2012 Mac Mini Quad Core vs 2013 MacBook Air

Discussion in 'Mac mini' started by james*b, Feb 15, 2015.

  1. james*b macrumors regular

    Joined:
    Jan 2, 2011
    #1
    Hi -
    I was thinking of switching from my Mac Mini (late 2012 Quad Core i7 2.3 GHz, 4gb ram) to a 2013 13" Macbook Air 6,2 (Core i5 1.3 GHz, 8gb ram).
    I am interested in how Lightroom will run on the 2013 MBA compared to the quad core Mac Mini - does anyone have any experience about whether it will be significantly slower?
    I have looked for an appropriate benchmark but I am not sure which one is most applicable.
    Thanks in advance!
     
  2. Celerondon, Feb 16, 2015
    Last edited: Feb 16, 2015

    Celerondon macrumors 6502a

    Celerondon

    Joined:
    Oct 17, 2013
    Location:
    Southern Cal
    #2
    I do not use Lightroom but I have a suggestion. Because your question did not yield any results, you might do better asking in the Special Interests > Visual Media > Digital Photography forum.

    Although I do not expect that there would be a great difference between those two machines running that application, you should be able to find someone who can provide some insight into the actual performance you can expect.

    Be careful though, this is a very subjective question. On that same forum, a user recently posted a fine video that compared the difference between major photo editing programs. The systematic project compared DPP, Aperture, Capture One, Lightroom and DxO. His results showed mixed performance and this comparison showed that Canon's DPP trailed the other software with especially sluggish operation.

    I suggest caution because my experience with DPP is quite different. I do not uses the other programs but the newest version of DPP is quite snappy on my i7 2.3 Mac mini. When compared to this video, for my use with my hardware, DPP outperforms the other packages on the posters nMP. My older Canon DSLR produces smaller image files and I am not using dual 4K displays.

    In a similar way, your question introduces so many variables that it is tough to guess the relative performance of those two machines. Your Mac mini has less memory, a more powerful CPU, and (I assume) a slower 5400 rpm HDD. The Macbook Air has twice as much memory(!), a slower i5 CPU, and blazing fast SSD storage.

    Perhaps you have not found "an appropriate benchmark" because one does not exist! In your position, I would be inclined to add memory to the mini and put it to work but you are considering that Macbook for some reason. 8Gb or more of RAM and SSD storage would place your mini in another performance category completely. Do you require portability or some other feature that the Macbook provides?
     
  3. Meister Suspended

    Meister

    Joined:
    Oct 10, 2013
    #3
    I use Lightroom a lot.
    The CPU only makes a difference when you import and export large amounts of raws/jpegs.

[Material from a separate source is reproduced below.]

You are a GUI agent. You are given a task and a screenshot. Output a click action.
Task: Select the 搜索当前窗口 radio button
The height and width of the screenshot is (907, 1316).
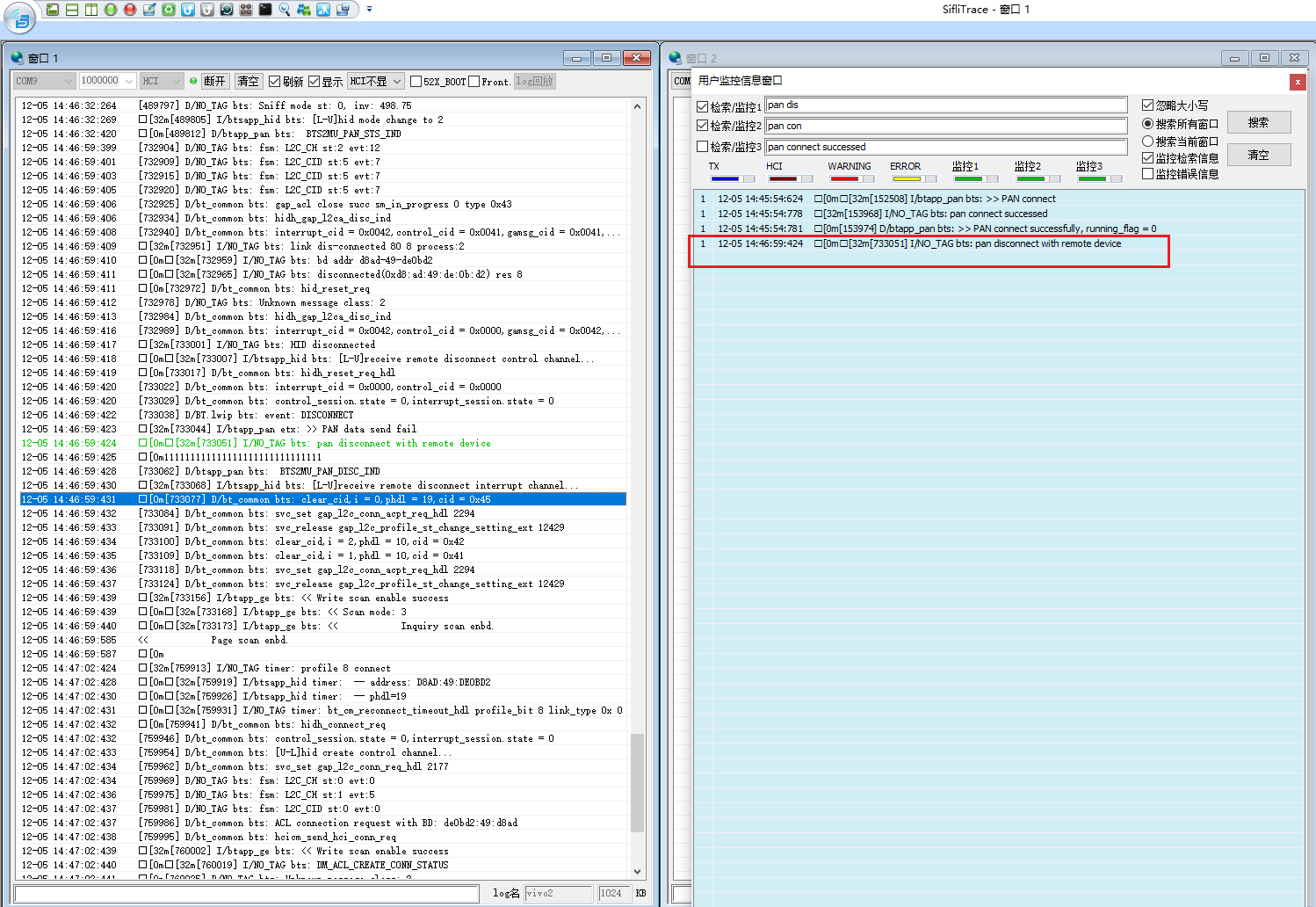pos(1147,141)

    Other than that Lr does not care about RAM, CPU or GPU. What does make a noticeable difference is the ice ssd in the mba.
     
  4. james*b thread starter macrumors regular

    Joined:
    Jan 2, 2011
    #4
    Thanks for the advice. I now need a portable. The Mac Mini is running sufficiently fast using an external SSD boot drive and is a great machine.
     
  5. Celerondon macrumors 6502a

    Celerondon

    Joined:
    Oct 17, 2013
    Location:
    Southern Cal
    #5
    You Are Welcome!

    From what Meister said, switching to the MacBook should not cost you much Lightroom performance, if any at all. Does "switching" mean that you are going to get rid of your i7 mini, or do you plan to keep both?
     
  6. james*b thread starter macrumors regular

    Joined:
    Jan 2, 2011
    #6
    Sadly I can't justify both, but I am still dithering over whether to go with a macbook air or pro.
     
  7. Fishrrman macrumors G3

    Joined:
    Feb 20, 2009
    #7
    OP wrote above:
    [[ Sadly I can't justify both, but I am still dithering over whether to go with a macbook air or pro. ]]

    This answer is easy:
    MacBook Pro, preferably the retina model.